Fruit of the Loom Shares Rules of Underwear Giving
Banner ads and pre-rolls for Fruit of the Loom's new holiday campaign link to a quiz that helps customers decide which of their friends and family should receive underwear for Christmas.
Banner ads and pre-rolls for Fruit of the Loom's new holiday campaign link to a quiz that helps customers decide which of their friends and family should receive underwear for Christmas.
Just in time for holiday stocking stuffers, Fruit of the Loom has released “rules” for giving underwear, with a new digital ad campaign and interactive quiz.
The ad, featured on YouTube as well as Fruit of the Loom’s own site Start Happy, shows delighted families receiving underwear as gifts from parents and spouses, along with confused doormen, angry bosses, and stern policemen. It comes with a warning about giving underwear to the “wrong” people.
To create further engagement with the campaign, Fruit of the Loom has also created an online quiz to humorously help customers decide which friends and family members are close enough to receive underwear. It asks questions such as “Is this person a relative?” and “Does this person have the power to hire or fire you?” before ultimately giving a verdict as to whether the person is a good candidate for gift of underwear.
The goal around the campaign was to get consumers to see underwear as a viable gift rather than a humdrum necessity.

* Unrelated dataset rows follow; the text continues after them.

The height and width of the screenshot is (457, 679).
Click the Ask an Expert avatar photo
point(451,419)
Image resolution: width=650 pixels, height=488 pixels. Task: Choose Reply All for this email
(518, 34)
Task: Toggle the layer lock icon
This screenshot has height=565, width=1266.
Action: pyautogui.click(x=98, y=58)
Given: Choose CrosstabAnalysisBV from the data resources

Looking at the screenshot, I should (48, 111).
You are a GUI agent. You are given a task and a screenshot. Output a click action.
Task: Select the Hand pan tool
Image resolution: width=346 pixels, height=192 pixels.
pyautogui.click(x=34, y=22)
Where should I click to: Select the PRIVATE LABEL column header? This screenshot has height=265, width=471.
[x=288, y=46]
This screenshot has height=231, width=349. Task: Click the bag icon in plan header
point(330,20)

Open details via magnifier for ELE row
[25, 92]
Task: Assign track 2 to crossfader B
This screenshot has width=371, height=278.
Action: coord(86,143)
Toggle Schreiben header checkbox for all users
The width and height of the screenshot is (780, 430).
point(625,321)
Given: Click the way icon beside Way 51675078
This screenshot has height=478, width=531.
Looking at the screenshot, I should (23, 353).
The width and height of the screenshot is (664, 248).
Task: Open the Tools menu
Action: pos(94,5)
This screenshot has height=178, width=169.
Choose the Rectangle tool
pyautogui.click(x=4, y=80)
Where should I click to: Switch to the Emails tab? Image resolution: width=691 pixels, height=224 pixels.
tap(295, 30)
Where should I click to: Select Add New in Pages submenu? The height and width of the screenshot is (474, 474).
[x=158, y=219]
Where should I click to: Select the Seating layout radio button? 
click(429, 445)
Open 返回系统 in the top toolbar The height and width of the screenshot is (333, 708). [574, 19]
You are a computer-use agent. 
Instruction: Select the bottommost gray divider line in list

A link to the quiz also offers an incentive to engage with often ignored pre-rolls and banner ads.
“Buying underwear doesn’t seem like such an exciting gift, but it is something that everyone needs and wants,” says Stephanie Wilroy, director of digital marketing and commerce for Fruit of the Loom. “But there are parameters around who you should and shouldn’t give underwear to, so we wanted to have fun with that idea, and thought a quiz would be something that the consumer could relate to.”
To incentivize the quiz, Fruit of the Loom is offering a $2-off coupon to users who “pass” by giving the right answers. To those who jokingly chose incorrect answers, the brand offers a $1-off coupon for other Fruit of the Loom items, like sweats and socks.
The brand has also rolled out the quiz for mobile, using a Tinder-style “swipe right” to vote to give a gift of underwear. Wilroy says the brand hopes that the mobile quiz will be novel enough to engage their target audience of women ages 18 to 49.
“It’s fun banner advertising,” says Wilroy. “I think the Millennial generation is used to swiping left or right to find the right person or the right answer.”
Fruit of the Loom has also partnered with many family-friendly and heavily trafficked holiday sites to promote the quiz, such as Ellen DeGeneres’ ellentube channel, which specializes in digital videos and games for users of all ages, along with sites like Walmart.com and Target.com.
Coupon app Ibotta is another partner, which gives users cash back rebates in exchange for watching a short video. In this case, when users watch Fruit of the Loom’s “Rules” video, they are rewarded with a $2 rebate.
Wilroy says the purpose of this campaign is to convert brand affinity to downstream action — namely giving underwear as gifts rather than buying them as an afterthought.
“For us it does continue a family-friendly tradition,” Wilroy says. “There’s a lot of brand affection when people think of Fruit of the Loom, it tends to bring a smile to people’s faces, so this extends that idea. The campaign is really a 360 experience, carried across from TV to digital to mobile, and social.”